### EXERCISE REQUIREMENTS
Lines in the data below that contain the word "filter" are to be copied.

━━━ ENTRIES SHOWN ━━━

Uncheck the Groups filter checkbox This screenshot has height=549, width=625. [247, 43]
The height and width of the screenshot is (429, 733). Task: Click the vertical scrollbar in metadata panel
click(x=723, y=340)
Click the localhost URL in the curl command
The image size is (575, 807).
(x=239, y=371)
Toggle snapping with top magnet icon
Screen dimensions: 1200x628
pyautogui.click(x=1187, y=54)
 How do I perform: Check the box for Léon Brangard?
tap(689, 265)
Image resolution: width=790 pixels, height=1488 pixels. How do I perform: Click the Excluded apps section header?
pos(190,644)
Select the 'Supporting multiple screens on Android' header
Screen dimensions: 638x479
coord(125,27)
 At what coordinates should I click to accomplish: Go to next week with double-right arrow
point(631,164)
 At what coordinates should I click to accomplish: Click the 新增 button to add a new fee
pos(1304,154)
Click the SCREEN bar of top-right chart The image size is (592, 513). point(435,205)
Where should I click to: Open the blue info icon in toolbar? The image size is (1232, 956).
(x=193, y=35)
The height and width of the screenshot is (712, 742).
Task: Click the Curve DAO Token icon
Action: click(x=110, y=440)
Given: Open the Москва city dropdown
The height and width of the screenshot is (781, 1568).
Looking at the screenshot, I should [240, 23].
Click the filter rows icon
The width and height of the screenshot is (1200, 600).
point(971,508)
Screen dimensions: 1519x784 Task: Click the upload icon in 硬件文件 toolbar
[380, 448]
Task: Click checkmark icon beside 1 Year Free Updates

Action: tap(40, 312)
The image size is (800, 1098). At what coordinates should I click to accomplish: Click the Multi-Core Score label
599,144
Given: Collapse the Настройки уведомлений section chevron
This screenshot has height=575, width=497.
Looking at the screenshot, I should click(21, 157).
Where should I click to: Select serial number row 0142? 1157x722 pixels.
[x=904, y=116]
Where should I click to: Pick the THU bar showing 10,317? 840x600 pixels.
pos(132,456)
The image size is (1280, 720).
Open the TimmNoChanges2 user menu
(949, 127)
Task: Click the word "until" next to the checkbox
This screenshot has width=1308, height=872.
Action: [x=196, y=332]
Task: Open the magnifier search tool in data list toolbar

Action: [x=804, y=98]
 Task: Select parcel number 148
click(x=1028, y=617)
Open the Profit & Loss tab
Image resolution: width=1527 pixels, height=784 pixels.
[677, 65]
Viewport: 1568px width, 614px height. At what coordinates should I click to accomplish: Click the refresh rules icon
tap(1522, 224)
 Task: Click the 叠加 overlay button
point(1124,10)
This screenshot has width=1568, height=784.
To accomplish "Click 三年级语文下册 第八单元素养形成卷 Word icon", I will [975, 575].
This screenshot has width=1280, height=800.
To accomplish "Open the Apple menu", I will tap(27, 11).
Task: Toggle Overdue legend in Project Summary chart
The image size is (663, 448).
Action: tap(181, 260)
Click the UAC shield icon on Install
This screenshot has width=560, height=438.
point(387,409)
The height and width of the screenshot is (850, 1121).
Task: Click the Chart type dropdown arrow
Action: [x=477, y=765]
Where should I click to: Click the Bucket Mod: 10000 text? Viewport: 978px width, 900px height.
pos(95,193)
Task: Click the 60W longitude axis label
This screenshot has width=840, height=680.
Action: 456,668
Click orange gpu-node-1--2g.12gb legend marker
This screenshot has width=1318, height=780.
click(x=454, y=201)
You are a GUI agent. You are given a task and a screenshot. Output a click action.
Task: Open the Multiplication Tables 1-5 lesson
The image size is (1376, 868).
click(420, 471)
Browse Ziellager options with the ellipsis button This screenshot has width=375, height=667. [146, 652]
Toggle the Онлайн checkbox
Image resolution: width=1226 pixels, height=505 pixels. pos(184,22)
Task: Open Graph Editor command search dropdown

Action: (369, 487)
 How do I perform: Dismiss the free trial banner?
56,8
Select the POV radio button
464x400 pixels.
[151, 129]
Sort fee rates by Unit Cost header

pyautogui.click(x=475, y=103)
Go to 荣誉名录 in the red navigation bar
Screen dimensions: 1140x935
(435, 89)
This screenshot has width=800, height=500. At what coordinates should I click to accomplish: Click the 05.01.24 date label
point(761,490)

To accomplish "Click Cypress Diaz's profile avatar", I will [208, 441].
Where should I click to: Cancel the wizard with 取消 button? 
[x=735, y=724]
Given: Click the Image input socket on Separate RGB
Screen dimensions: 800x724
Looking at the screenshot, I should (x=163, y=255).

━━━

### RESULT OF THIS TASK
Uncheck the Groups filter checkbox This screenshot has height=549, width=625. [247, 43]
Click the filter rows icon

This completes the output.